──────── Available records ────────
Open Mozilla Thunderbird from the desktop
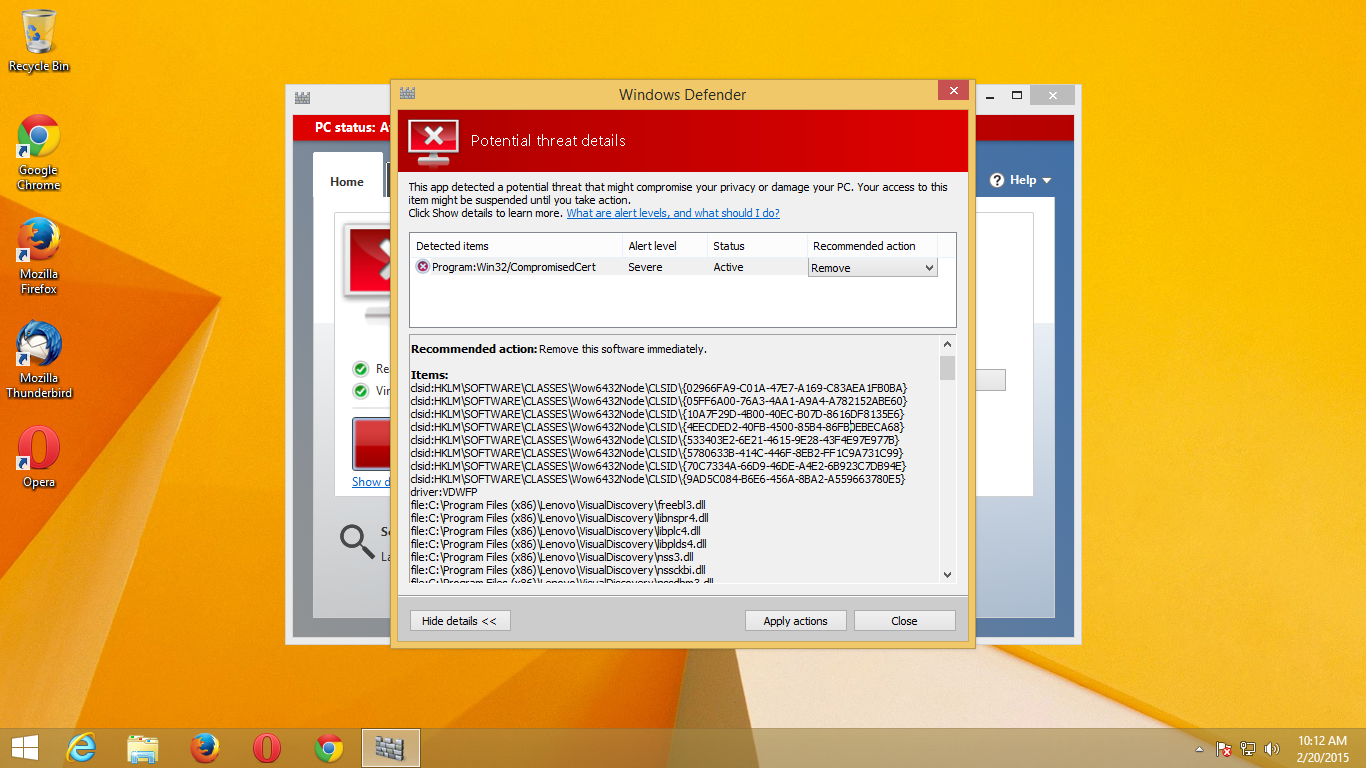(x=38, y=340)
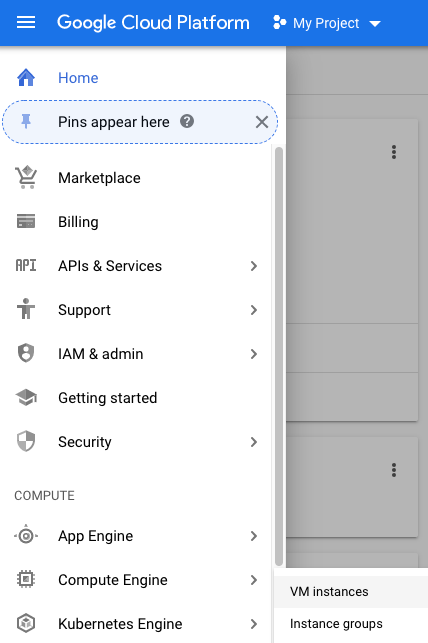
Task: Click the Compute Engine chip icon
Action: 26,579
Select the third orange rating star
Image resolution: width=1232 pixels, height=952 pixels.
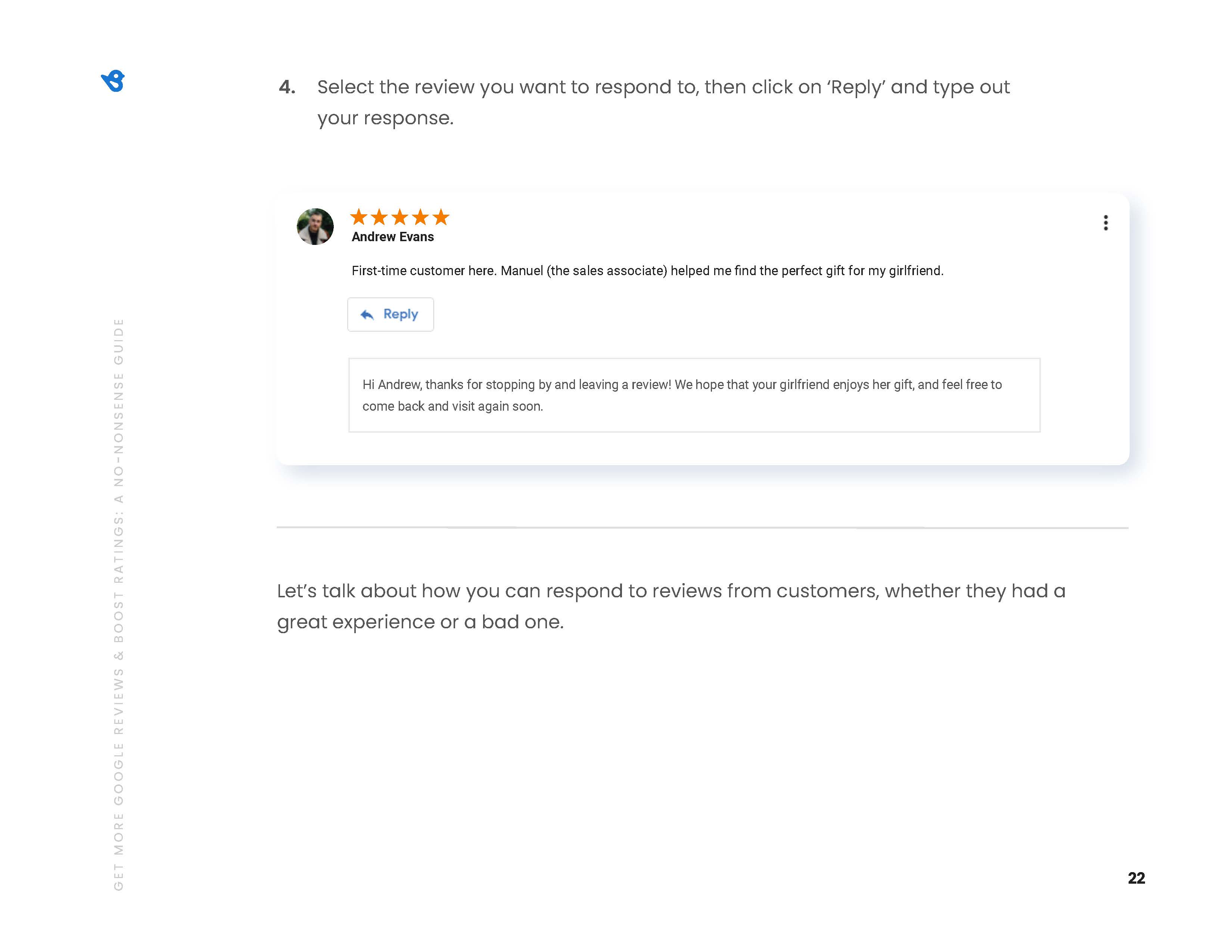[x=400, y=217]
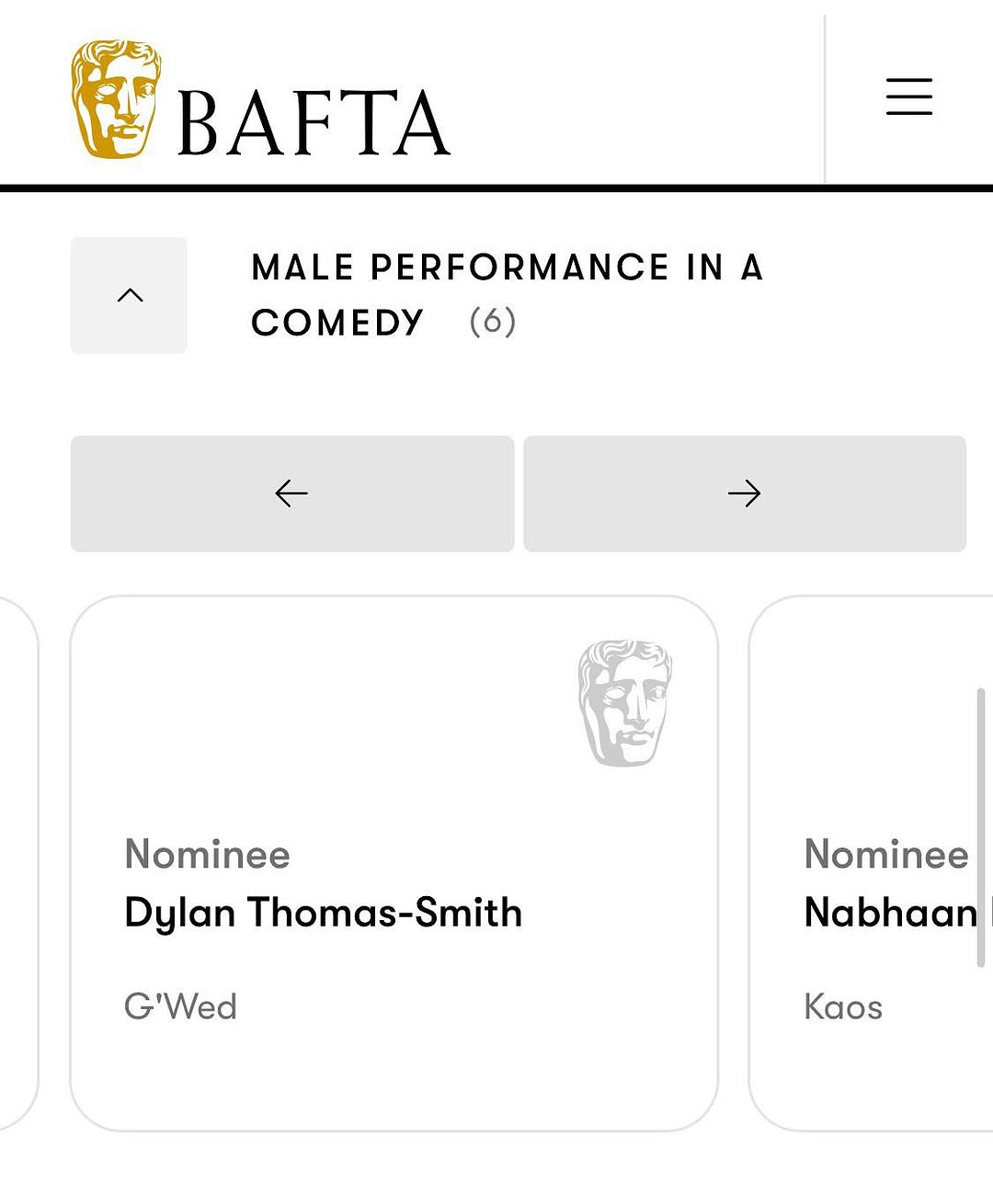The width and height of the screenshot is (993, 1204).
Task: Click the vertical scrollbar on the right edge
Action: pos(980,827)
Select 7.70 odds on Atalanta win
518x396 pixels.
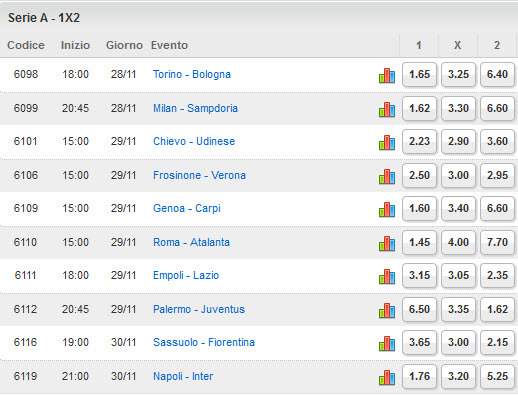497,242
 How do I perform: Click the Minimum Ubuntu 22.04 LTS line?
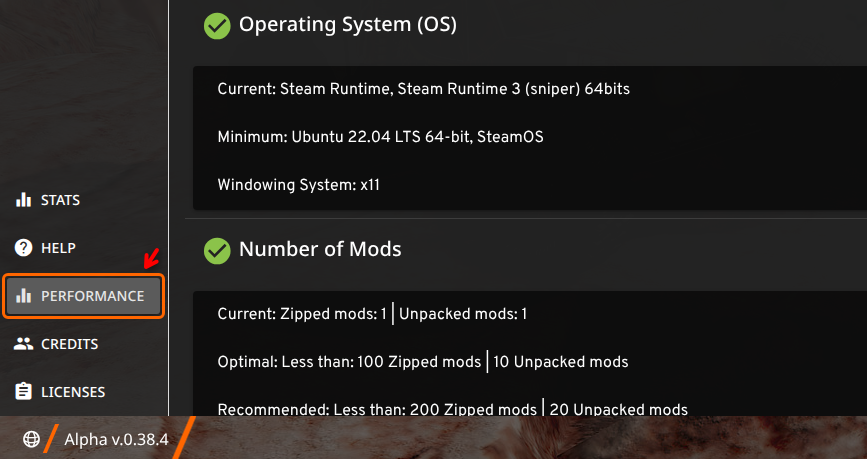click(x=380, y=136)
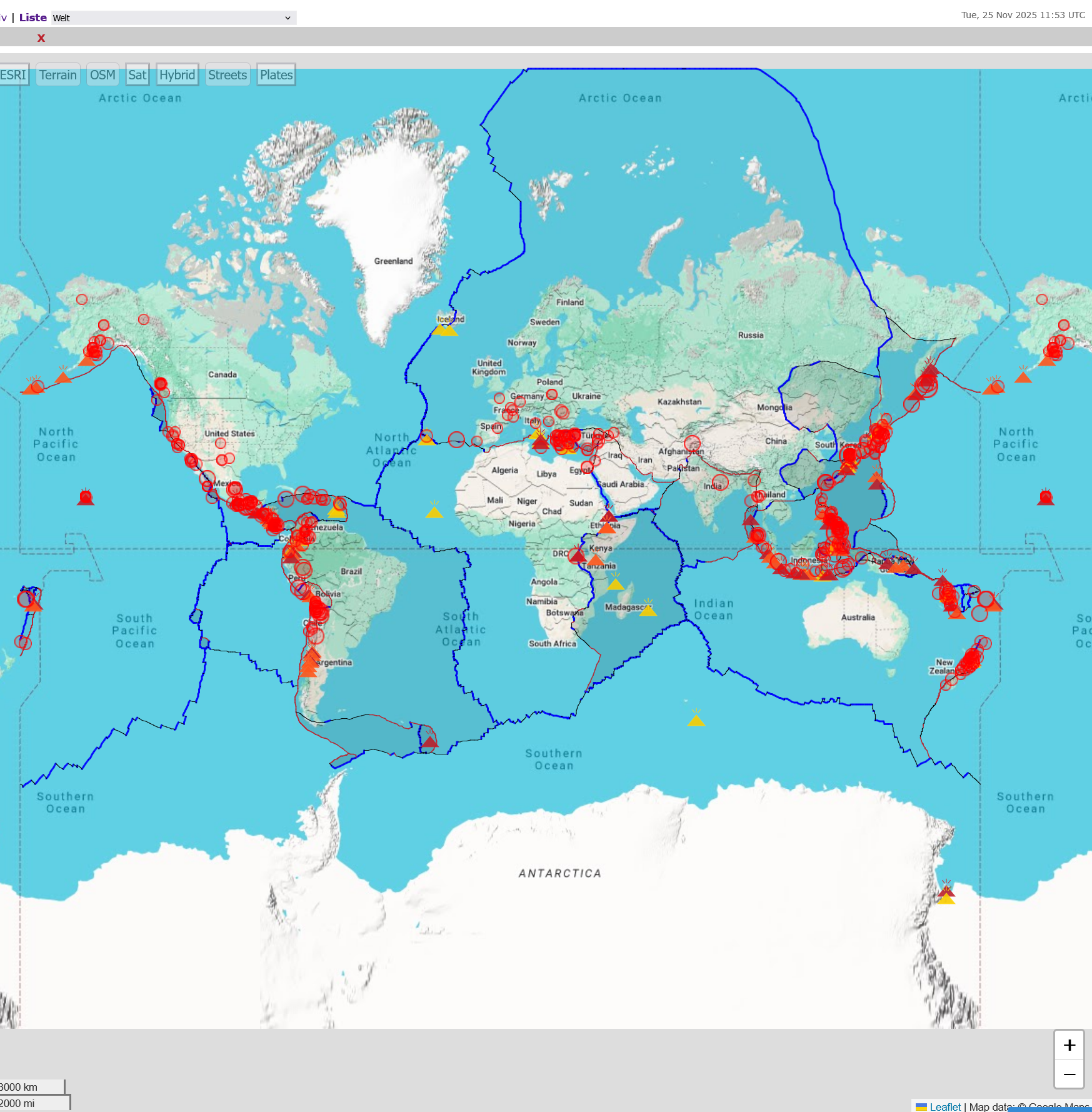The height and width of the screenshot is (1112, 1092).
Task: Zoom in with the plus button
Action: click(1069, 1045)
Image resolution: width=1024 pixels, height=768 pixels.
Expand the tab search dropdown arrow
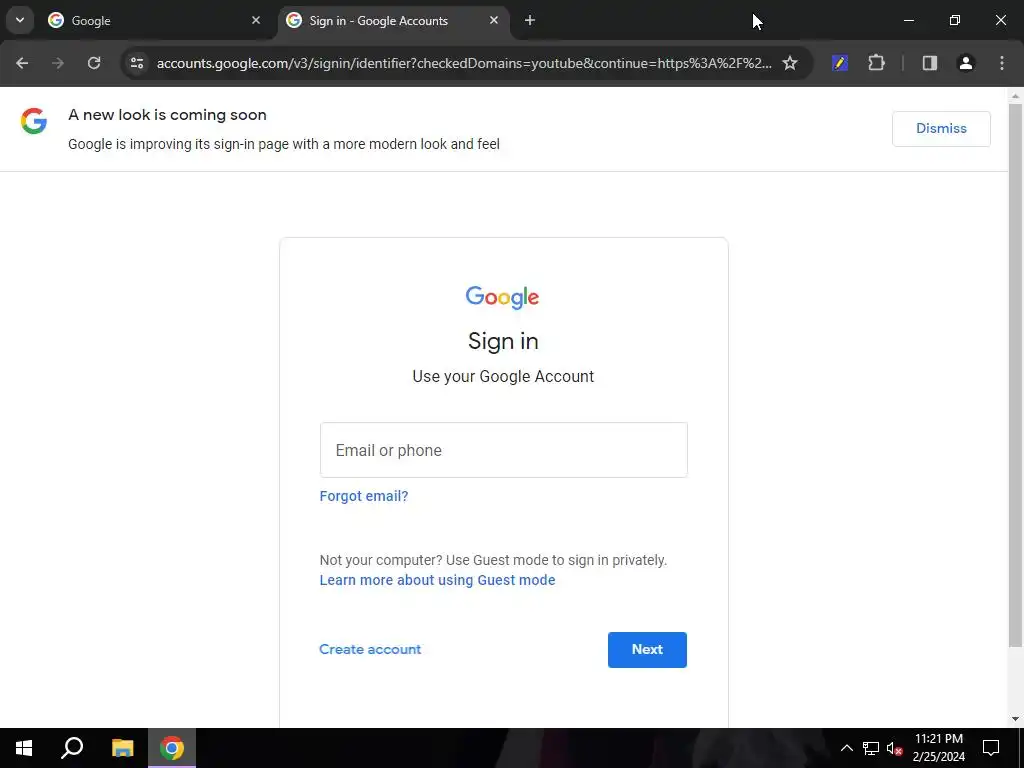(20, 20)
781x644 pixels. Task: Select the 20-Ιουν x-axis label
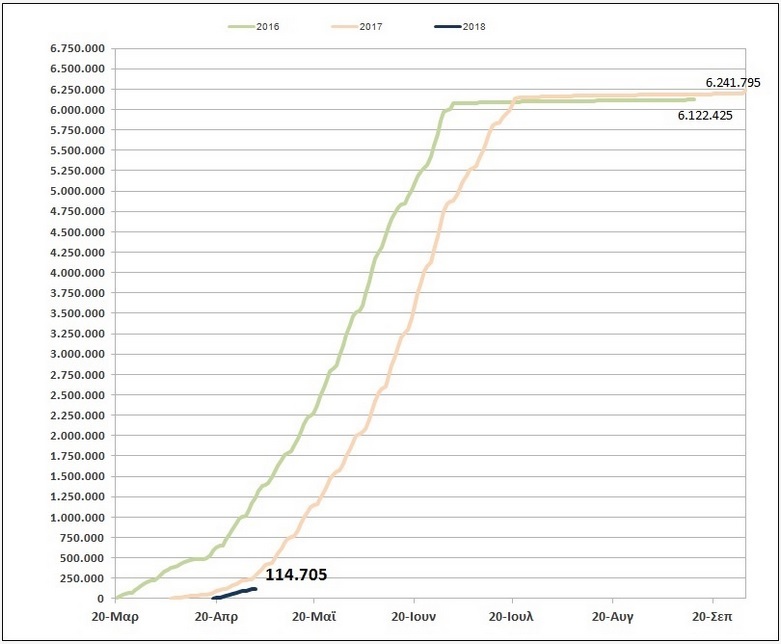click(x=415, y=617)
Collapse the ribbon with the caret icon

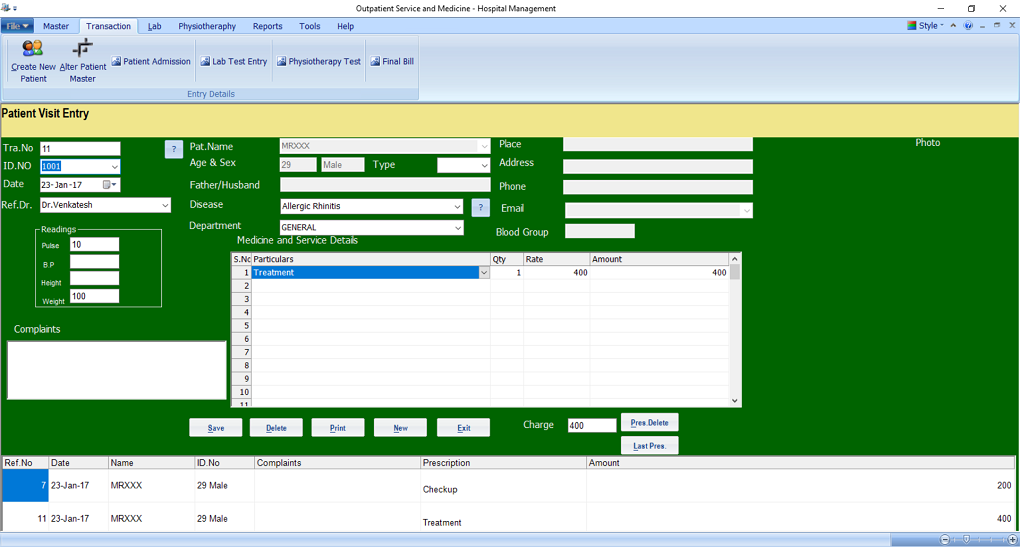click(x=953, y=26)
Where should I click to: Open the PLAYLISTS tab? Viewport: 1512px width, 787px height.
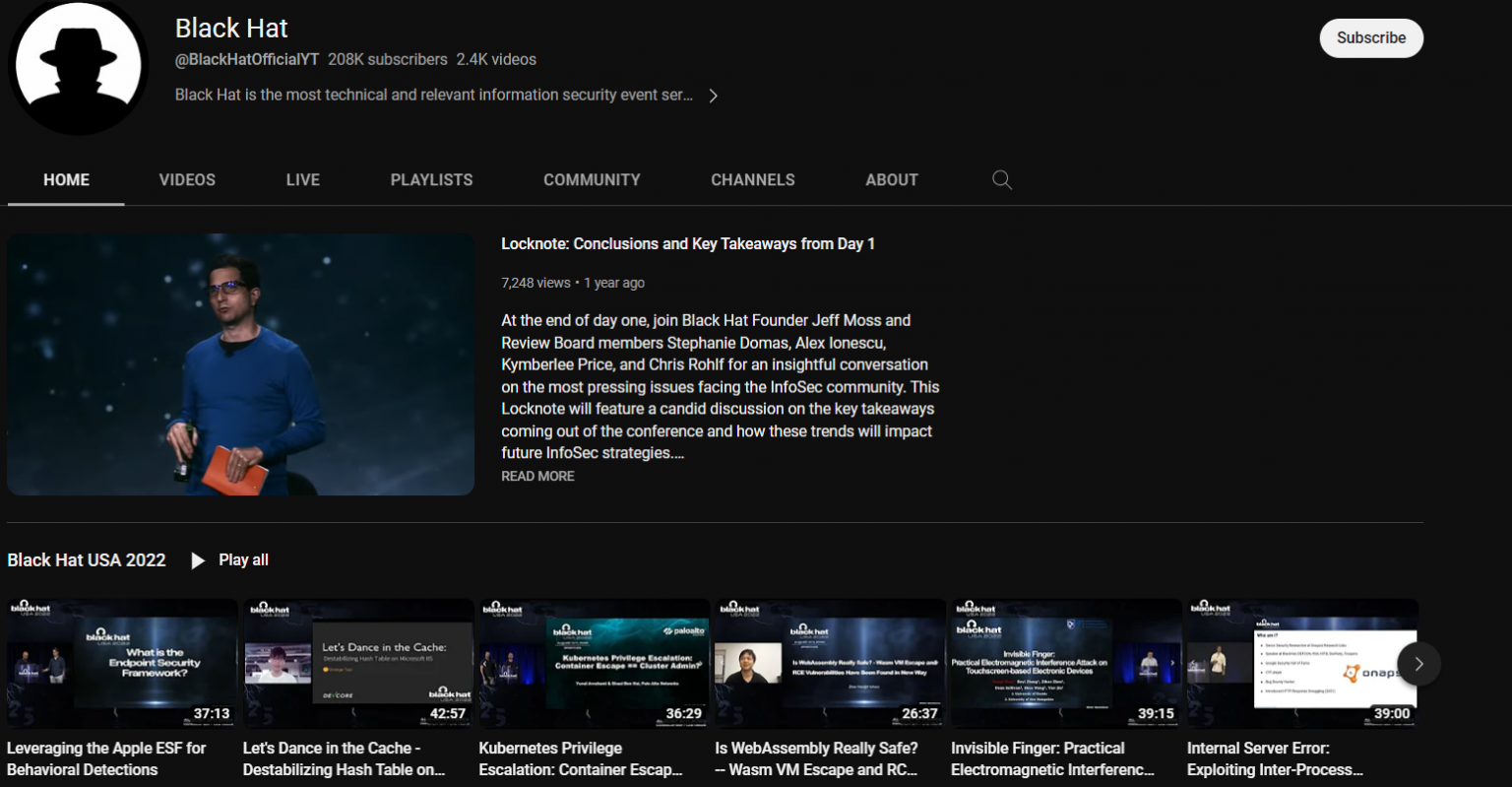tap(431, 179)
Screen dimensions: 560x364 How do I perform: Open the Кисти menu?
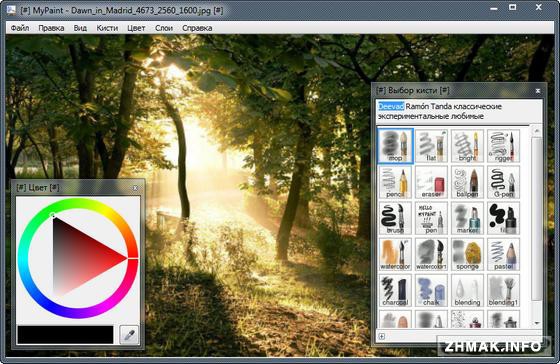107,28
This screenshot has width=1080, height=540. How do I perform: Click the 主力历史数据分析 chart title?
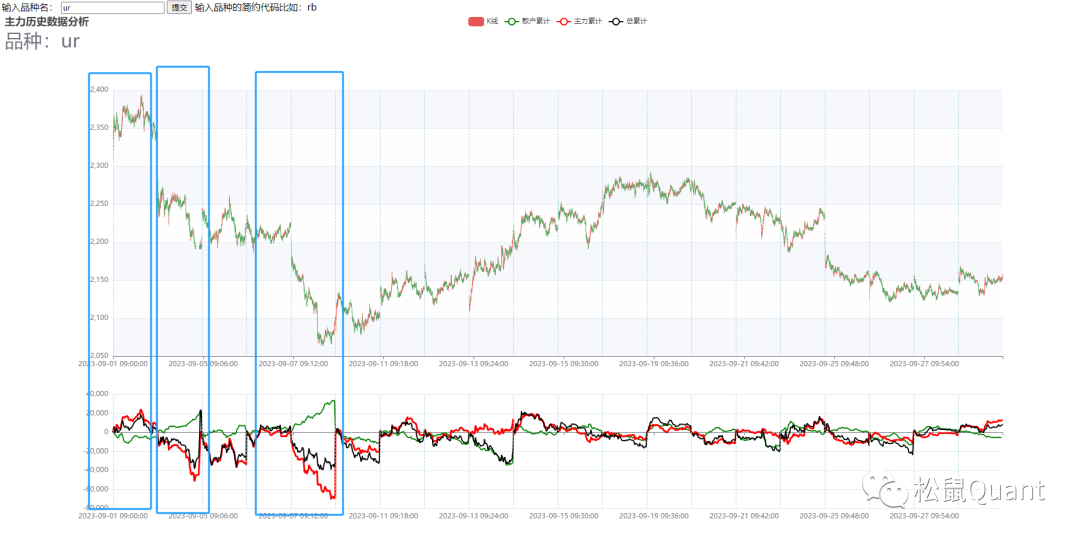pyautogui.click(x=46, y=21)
────────
### Activity
Write out exactly, and only, the lines running from the line with "Image resolution: width=1232" to the last line above, both included, with all pictures omitted.

### Answer box
Image resolution: width=1232 pixels, height=952 pixels.
[x=400, y=217]
The width and height of the screenshot is (993, 1204).
Task: Click the vertical scrollbar on the right edge
Action: pos(980,827)
Select 7.70 odds on Atalanta win
518x396 pixels.
497,242
 How do I perform: Click the Minimum Ubuntu 22.04 LTS line?
click(x=380, y=136)
The height and width of the screenshot is (1112, 1092).
Task: Zoom in with the plus button
Action: click(1069, 1045)
Image resolution: width=1024 pixels, height=768 pixels.
Expand the tab search dropdown arrow
(20, 20)
781x644 pixels. Task: Select the 20-Ιουν x-axis label
click(x=415, y=617)
Collapse the ribbon with the caret icon

click(x=953, y=26)
Where should I click to: Open the PLAYLISTS tab? Viewport: 1512px width, 787px height.
tap(431, 179)
Screen dimensions: 560x364 How do I perform: Open the Кисти menu?
107,28
This screenshot has width=1080, height=540. How do I perform: Click the 主力历史数据分析 chart title?
pyautogui.click(x=46, y=21)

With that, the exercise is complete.